Bądź dobry dla siebie
Czas, w którym się w tej chwili znajdujemy, jest niełatwy dla każdego z nas. Wchodząc na media społecznościowe, oglądając TV czy słuchając radia, tematem przewodnim jest obecna sytuacja na Ukrainie.
Co dalej?
Myślę, że wielu z nas zastanawia się nad tym co dalej. Cała ta niepewność powoduje, że popadamy w stany lękowe, czujemy strach. Martwimy się o siebie, swoich najbliższych, oraz o najbliższą przyszłość.
Jednak czy negatywnymi myślami jesteśmy w stanie coś zmienić? Myślę, że nie.
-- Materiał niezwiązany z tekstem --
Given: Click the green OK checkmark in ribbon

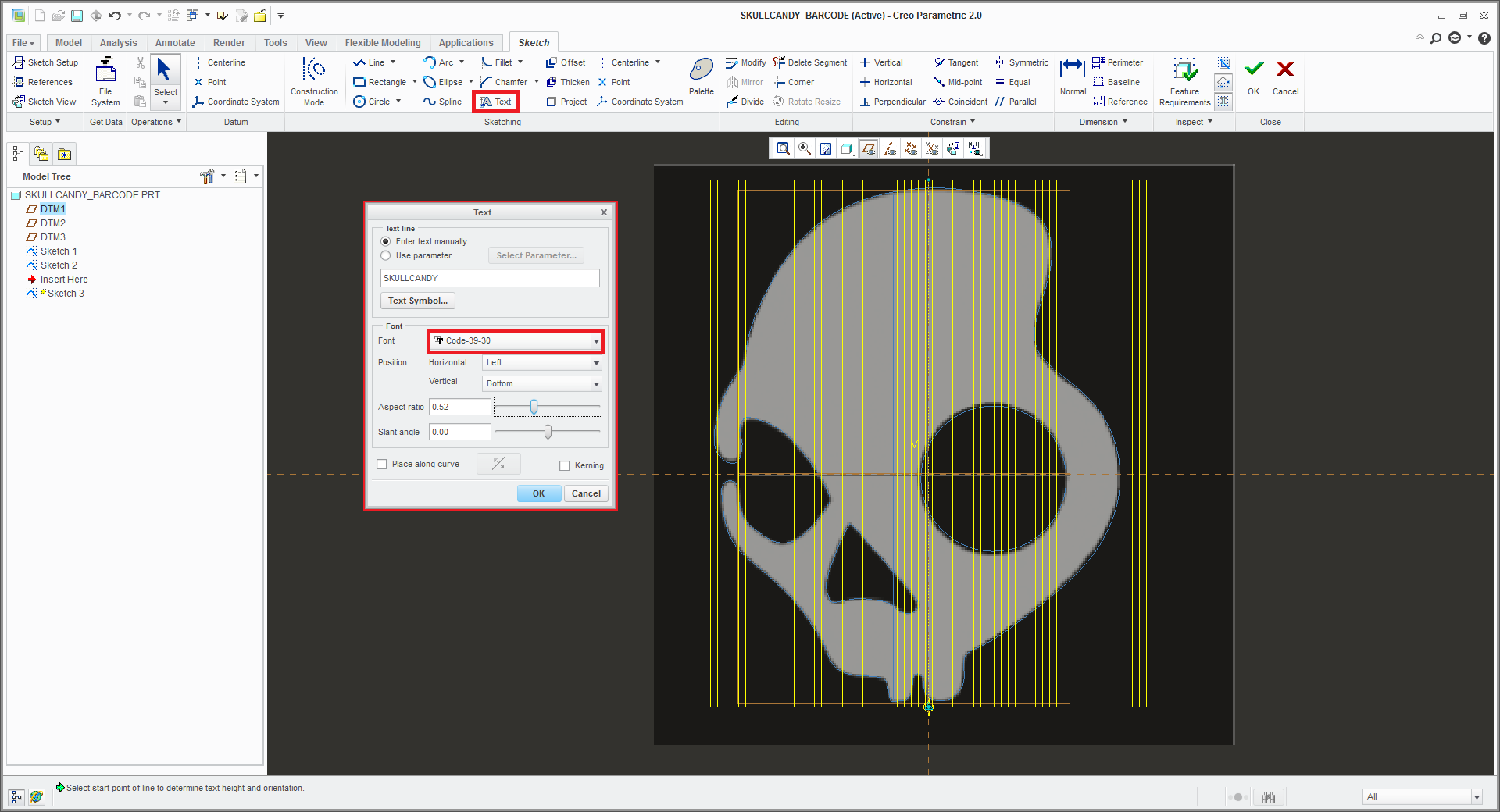Looking at the screenshot, I should (1253, 70).
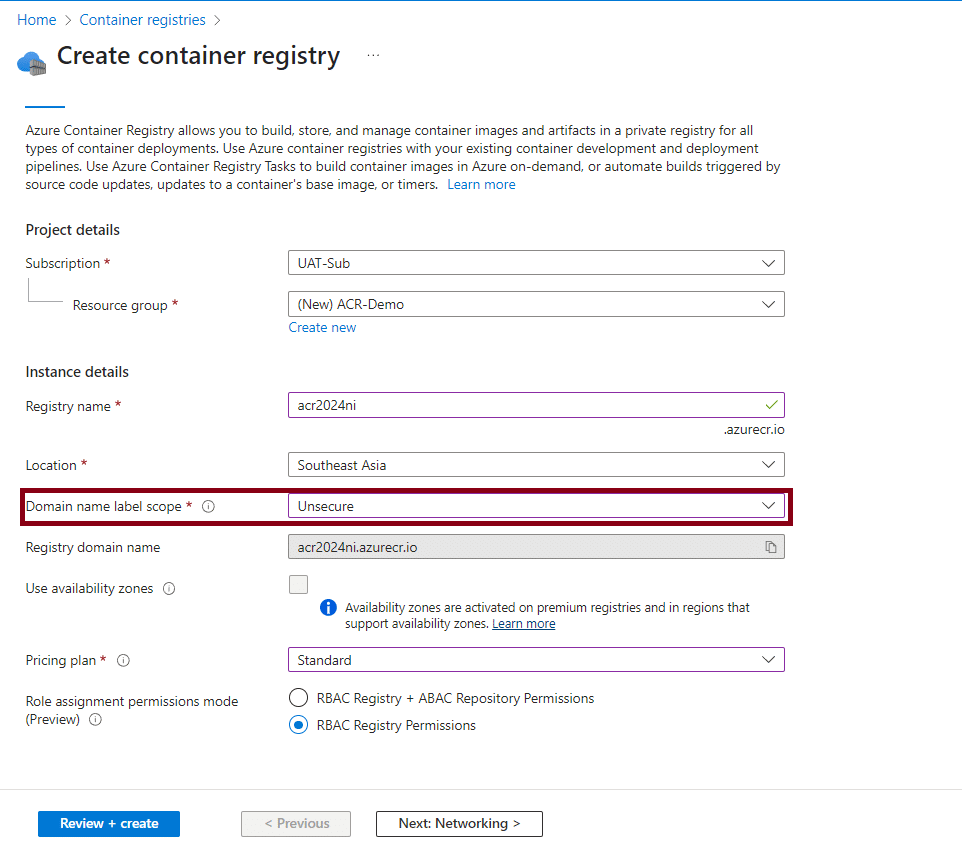Click the Review + create button
This screenshot has height=862, width=962.
pyautogui.click(x=109, y=824)
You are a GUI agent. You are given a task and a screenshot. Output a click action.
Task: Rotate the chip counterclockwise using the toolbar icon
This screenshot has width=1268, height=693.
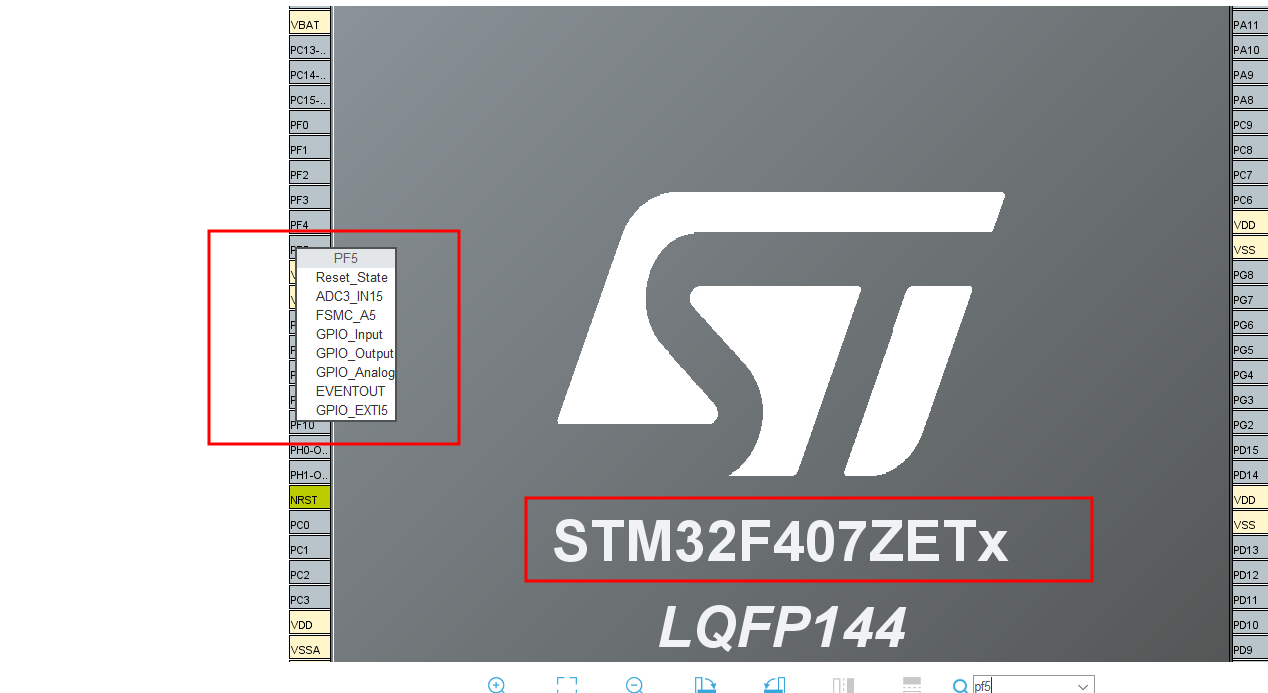pyautogui.click(x=774, y=685)
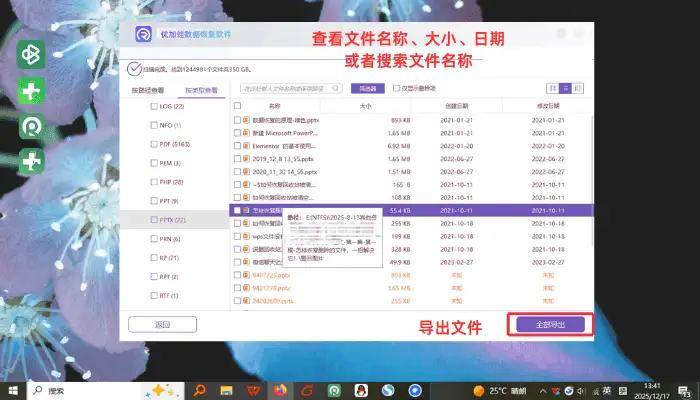
Task: Open the bottom green plus desktop icon
Action: point(31,160)
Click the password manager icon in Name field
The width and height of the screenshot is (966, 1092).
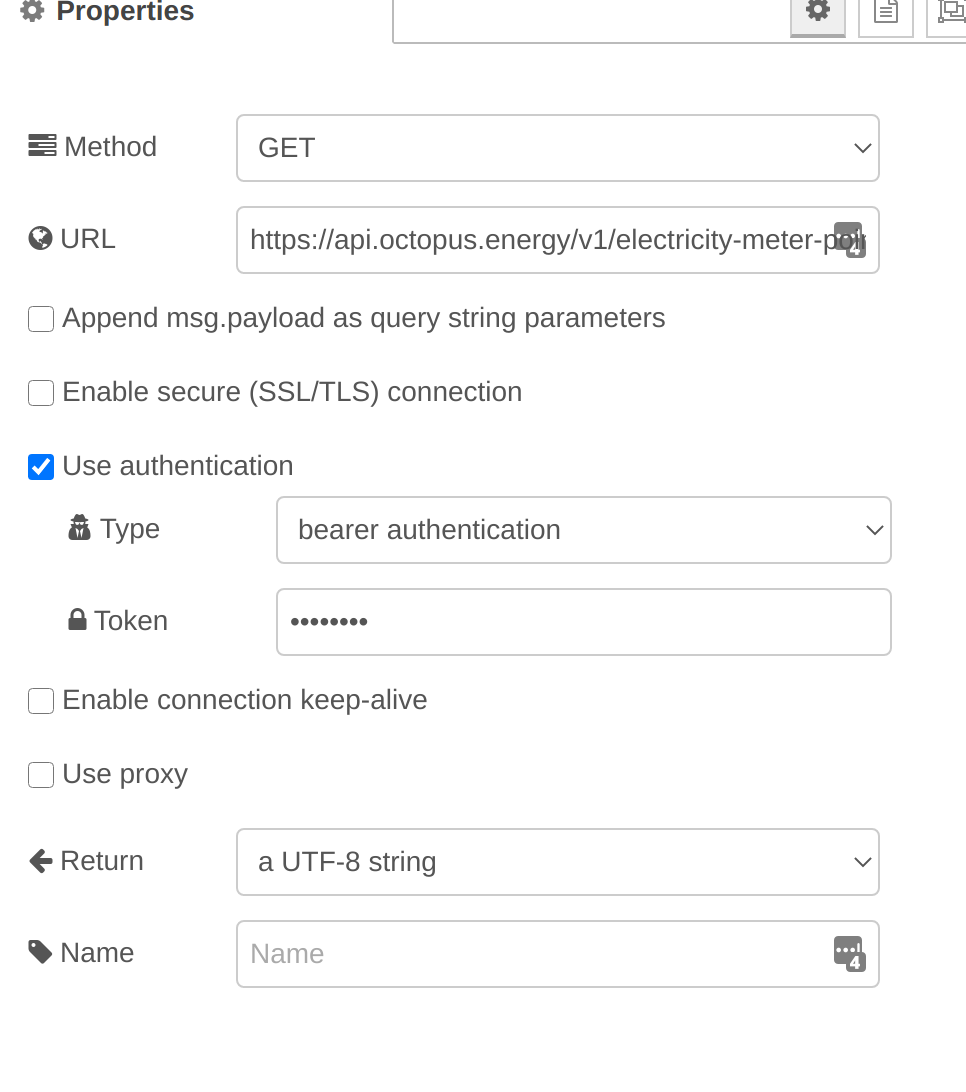point(850,953)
Kiedyś usłyszałam zdanie, że „Walka powoduje jeszcze więcej walki, a lęk jeszcze więcej lęku." Tak, to prawda. Nasilający się lęk odbiera nam zdolność do patrzenia na daną sytuację racjonalnie, w dużo szerszym aspekcie. Powstaje lęk zbiorowy, który przenosi się na kolejnych i kolejnych ludzi.
Czy w ten sposób jesteśmy w stanie pomóc sobie bądź innym?
Zdecydowanie nie. Dlatego ja staram się znaleźć swój 'złoty środek', żeby nie poddać się panującej histerii, choć jestem świadoma tego, że nie jest to w 100% możliwe.
Co mi pomaga?
Najlepszym sposobem dla mnie jest:
– Medytacja/mantra – ja stosuję ho'oponopono. Oczyszcza mój umysłu, wycisza mnie. Mogę ją stosować gdziekolwiek jestem, nawet jeżdżąc komunikacją miejską.
– Słuchanie muzyki – odwraca moją uwagę od tego, co dzieje się dookoła, poprawia mój nastrój, pozytywne wpływa na moje emocje.
– Spacer – chociażby 20 minut dziennie na świeżym powietrzu obniża poziom stresu i dotlenia organizm.
Trzymajcie się ciepło i dbajcie o siebie!